Daha önceki yazılarımda da sözünü ettiğim Twerski’nin tam bu duruma denk düşen “ıstakoz metaforu”nu burada tekrar paylaşmak istiyorum.
Istakozlar sert kabuklu deniz yumuşakçalarıdır. Istakozların iç yapıları sürekli büyürken, sert kabukları asla büyümez. Yumuşak dokuların sürekli büyümesine karşın, bir milim bile büyümeyen sert kabukları, küçülen bir giysi misali, dar gelmeye başlar ve ıstakozu rahatsız eder. Kendisine küçük gelen bu katı kabuk altında rahatsız olmaya başlayan ıstakoz, yırtıcı balıklardan uzak, güvenli bir kaya kovuğu bulur ve üzerindeki sert kabuğu fırlatıp atar. Istakoz kendisine yeni bir kabuk üretir. Bu kabuk yenileme döngüsü, defalarca sürer; ıstakoz büyüdükçe, kendisine dar gelen sert kabuğu atarak yenisini oluşturur. Yani kendisine dar gelen giysiyi atar ve yenisini diktirir. Istakozların büyüyüp gelişmeleri bu döngü sayesinde gerçekleşir.

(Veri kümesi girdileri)
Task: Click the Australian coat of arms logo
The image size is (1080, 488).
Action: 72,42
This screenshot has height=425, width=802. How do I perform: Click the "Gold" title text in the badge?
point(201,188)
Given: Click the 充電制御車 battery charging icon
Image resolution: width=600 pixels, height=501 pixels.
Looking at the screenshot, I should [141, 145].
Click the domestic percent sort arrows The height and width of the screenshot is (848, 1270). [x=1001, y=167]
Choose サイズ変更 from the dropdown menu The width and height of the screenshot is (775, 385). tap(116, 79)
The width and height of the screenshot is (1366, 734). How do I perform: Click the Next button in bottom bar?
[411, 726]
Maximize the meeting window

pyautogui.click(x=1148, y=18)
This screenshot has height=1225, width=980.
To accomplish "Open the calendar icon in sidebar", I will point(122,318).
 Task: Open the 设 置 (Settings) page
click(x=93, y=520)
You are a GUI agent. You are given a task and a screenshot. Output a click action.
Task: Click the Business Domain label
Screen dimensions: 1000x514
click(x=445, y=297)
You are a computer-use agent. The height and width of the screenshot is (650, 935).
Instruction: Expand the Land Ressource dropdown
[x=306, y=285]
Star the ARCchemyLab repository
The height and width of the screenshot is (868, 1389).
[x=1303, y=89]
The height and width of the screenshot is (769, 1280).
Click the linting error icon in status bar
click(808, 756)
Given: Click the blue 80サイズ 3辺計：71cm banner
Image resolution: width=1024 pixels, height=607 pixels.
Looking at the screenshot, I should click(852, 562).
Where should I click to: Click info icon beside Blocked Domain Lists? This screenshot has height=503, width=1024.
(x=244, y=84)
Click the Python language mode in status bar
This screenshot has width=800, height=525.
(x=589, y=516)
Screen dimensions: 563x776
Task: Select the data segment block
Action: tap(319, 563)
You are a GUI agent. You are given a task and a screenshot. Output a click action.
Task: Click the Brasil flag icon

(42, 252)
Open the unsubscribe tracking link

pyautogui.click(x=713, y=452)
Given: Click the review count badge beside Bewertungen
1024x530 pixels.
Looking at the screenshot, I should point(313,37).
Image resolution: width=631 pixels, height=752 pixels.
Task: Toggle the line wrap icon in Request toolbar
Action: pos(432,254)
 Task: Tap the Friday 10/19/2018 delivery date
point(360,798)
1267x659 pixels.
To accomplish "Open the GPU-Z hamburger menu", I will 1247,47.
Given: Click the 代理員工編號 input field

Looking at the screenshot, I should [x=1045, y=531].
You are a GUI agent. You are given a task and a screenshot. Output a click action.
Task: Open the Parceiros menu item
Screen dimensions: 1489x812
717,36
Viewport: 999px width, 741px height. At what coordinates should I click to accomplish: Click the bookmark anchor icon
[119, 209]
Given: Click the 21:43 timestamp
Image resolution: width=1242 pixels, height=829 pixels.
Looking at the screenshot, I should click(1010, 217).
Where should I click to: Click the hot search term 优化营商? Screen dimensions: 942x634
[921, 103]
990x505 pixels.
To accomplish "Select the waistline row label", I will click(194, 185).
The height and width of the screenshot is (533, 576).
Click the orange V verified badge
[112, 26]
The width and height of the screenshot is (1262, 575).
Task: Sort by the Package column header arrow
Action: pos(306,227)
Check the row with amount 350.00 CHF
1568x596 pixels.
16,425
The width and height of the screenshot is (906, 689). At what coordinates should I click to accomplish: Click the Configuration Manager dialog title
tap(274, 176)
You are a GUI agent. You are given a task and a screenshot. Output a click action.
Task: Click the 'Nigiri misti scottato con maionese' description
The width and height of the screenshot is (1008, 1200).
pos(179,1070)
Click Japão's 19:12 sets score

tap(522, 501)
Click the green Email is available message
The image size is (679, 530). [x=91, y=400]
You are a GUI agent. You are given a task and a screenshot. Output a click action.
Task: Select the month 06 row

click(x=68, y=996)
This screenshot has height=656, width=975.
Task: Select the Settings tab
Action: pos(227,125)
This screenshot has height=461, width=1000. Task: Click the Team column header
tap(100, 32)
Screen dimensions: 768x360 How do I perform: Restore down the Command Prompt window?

* [Görev Tanımı]: Istakoz metaforunu anlatan metinden, "Daha önceki yazılarımda" sözcüklerinin geçtiği yerden başlayıp "döngü sayesinde gerçekleşir." sözcüklerinden sonra biten bölümü olduğu gibi kopyalayın. Yalnızca verilen metinden yararlanın.

* [Yanıt Alanı]:
Daha önceki yazılarımda da sözünü ettiğim Twerski’nin tam bu duruma denk düşen “ıstakoz metaforu”nu burada tekrar paylaşmak istiyorum.
Istakozlar sert kabuklu deniz yumuşakçalarıdır. Istakozların iç yapıları sürekli büyürken, sert kabukları asla büyümez. Yumuşak dokuların sürekli büyümesine karşın, bir milim bile büyümeyen sert kabukları, küçülen bir giysi misali, dar gelmeye başlar ve ıstakozu rahatsız eder. Kendisine küçük gelen bu katı kabuk altında rahatsız olmaya başlayan ıstakoz, yırtıcı balıklardan uzak, güvenli bir kaya kovuğu bulur ve üzerindeki sert kabuğu fırlatıp atar. Istakoz kendisine yeni bir kabuk üretir. Bu kabuk yenileme döngüsü, defalarca sürer; ıstakoz büyüdükçe, kendisine dar gelen sert kabuğu atarak yenisini oluşturur. Yani kendisine dar gelen giysiyi atar ve yenisini diktirir. Istakozların büyüyüp gelişmeleri bu döngü sayesinde gerçekleşir.